Funeste Lucien Bouchard
Par Jean-Sébastien Marsan (2 mars 2010)
Depuis deux semaines, il est de retour. Lucien Bouchard, l'ex-imposteur en chef.
Le 16 février, il s'est permis des commentaires désobligeants sur le Parti Québécois et sur la souveraineté. Ce n'était pas la meilleure nouvelle du jour, mais bon, il a droit à ses opinions politiques (et à ses rancunes).
Une semaine plus tard, le 23 février, il est réapparu dans le débat public, cette fois pour prôner un dégel des frais de scolarité à l'université. Il s'est alors montré sous le visage que nous connaissons trop bien. Celui du grand démolisseur du Québec. De l'austérité morbide. De l'avenir bouché.
Des médias commentaient encore hier les propos de Lucien Bouchard sur le financement des universités, comme si c'était une grande révélation. Je n'en peux plus... Ça me rappelle tant de mauvais souvenirs.
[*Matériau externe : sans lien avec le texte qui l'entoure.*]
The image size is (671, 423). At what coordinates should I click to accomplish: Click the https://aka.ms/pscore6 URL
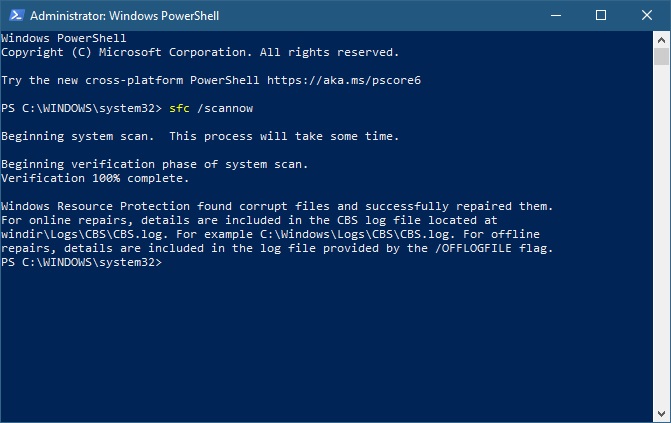[x=344, y=80]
J'ai l'impression de replonger dans l'atmosphère noire, noire, noire des années qui ont suivi le référendum de 1995.
Lucien Bouchard avait épaté tout le monde pendant la campagne référendaire, il pouvait être fier de sa performance - une quasi-victoire ! Devenu premier ministre en 1996, son vieux fond conservateur a repris le dessus : il s'est acharné (jusqu'à sa démission en 2001) à démolir ce Québec qu'il avait pourtant voulu transformer en pays.
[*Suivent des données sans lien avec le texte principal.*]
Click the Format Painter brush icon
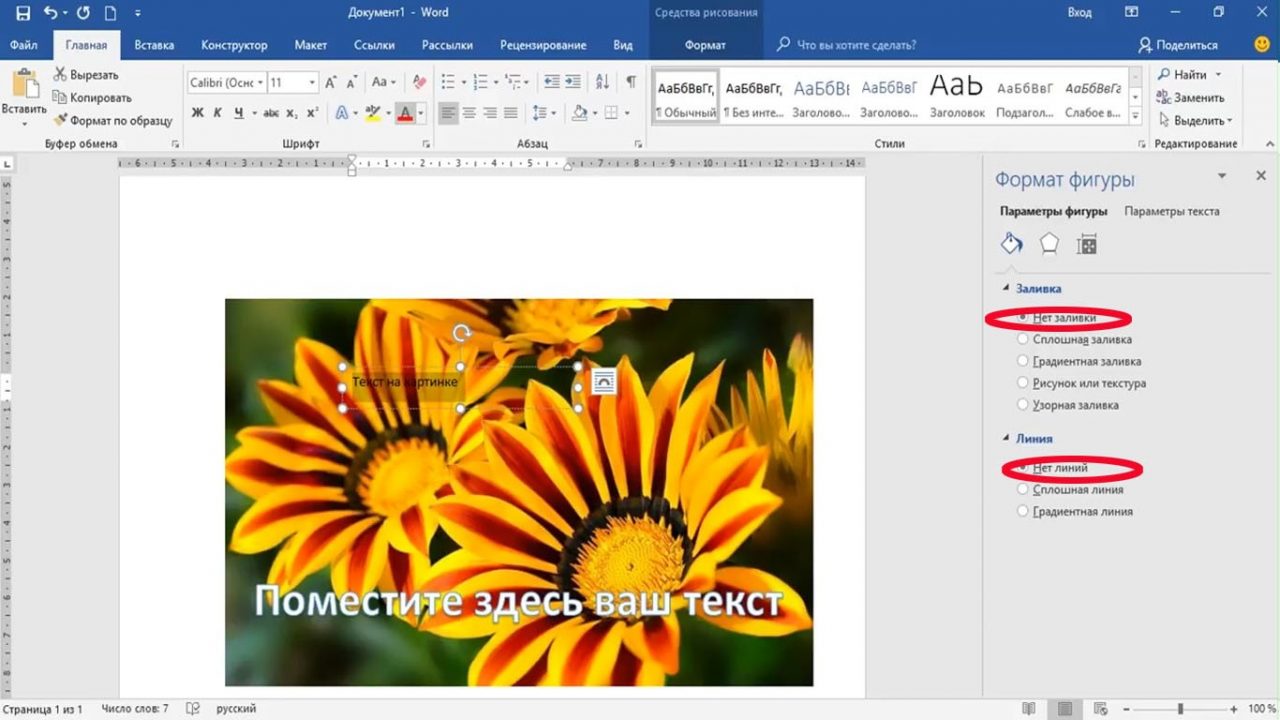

Rappelez-vous les compressions monstres pour parvenir au sacro-saint déficit zéro. L'implosion du système de santé (notamment, lorsque des milliers d'infirmières ont préféré une retraite anticipée au calvaire budgétaire du gouvernement Bouchard). Les fusions municipales forcées. L'hypocrisie écologique (des pollueurs devenaient les "partenaires" du ministère de l'Environnement...). La construction sauvage de la ligne électrique Hertel-des-Cantons. La négligence envers les infrastructures publiques et le patrimoine. Etc., etc., etc.
De toutes les années Bouchard, je me souviens de deux réalisations positives : les garderies à 5 $ et la loi sur l'équité salariale. Tout le reste n'était que régression et fatalisme.
Lucien Bouchard, l'homme d'État, n'a eu de cesse de fragiliser l'État. Il a préféré de brutales restrictions budgétaires à une réforme de la fiscalité (qui est pourtant une méthode éprouvée pour augmenter les revenus d'un gouvernement... à condition de faire fi de l'opinion des financiers et de supprimer les privilèges des privilégiés). Le déficit zéro atteint, le Québec était dans une situation lamentable : le fossé entre les riches et les pauvres avait grossi, des organismes gouvernementaux utiles avaient été sacrifiés, l'Éducation et la Santé n'en finissaient plus de se serrer la ceinture, l'humeur des Québécois était à la déprime. Lucien Bouchard justifiait nombre de ses massacres au nom des "conditions gagnantes" en vue d'un prochain référendum, mais il n'a pas fait la promotion de la souveraineté sur le terrain.
Quelques années après avoir quitté la politique, Monsieur Sinistrose est sorti de l'ombre pour nous faire la morale sur nos heures de travail (il nous a reproché, collectivement, de moins travailler que les Ontariens et les Américains). Et maintenant, il prône le dégel des frais de scolarité... Il prétend avoir à coeur les intérêts du Québec, mais il ne fait que régurgiter le discours des banquiers. Allergique à la solidarité, il prône constamment le chacun pour soi. Incapable de faire la différence entre une dépense et un investissement, il ramène tout au degré zéro de la comptabilité. Chaque fois qu'il nous sermonne, comme un curé frustré de jadis, il donne envie de fuir le Québec (comme plusieurs ont fui l'ambiance étouffante du duplessisme).
Lucien Bouchard avait et il a toujours beaucoup d'influence sur les Québécois. Pendant la première moitié des années 1990, il démontrait beaucoup d'envergure. Un magnétisme. Une aura de séducteur. Aujourd'hui, c'est l'inverse : éteignoir des ambitions, il est tellement désespérant que sa seule présence dans le décor tue l'amour.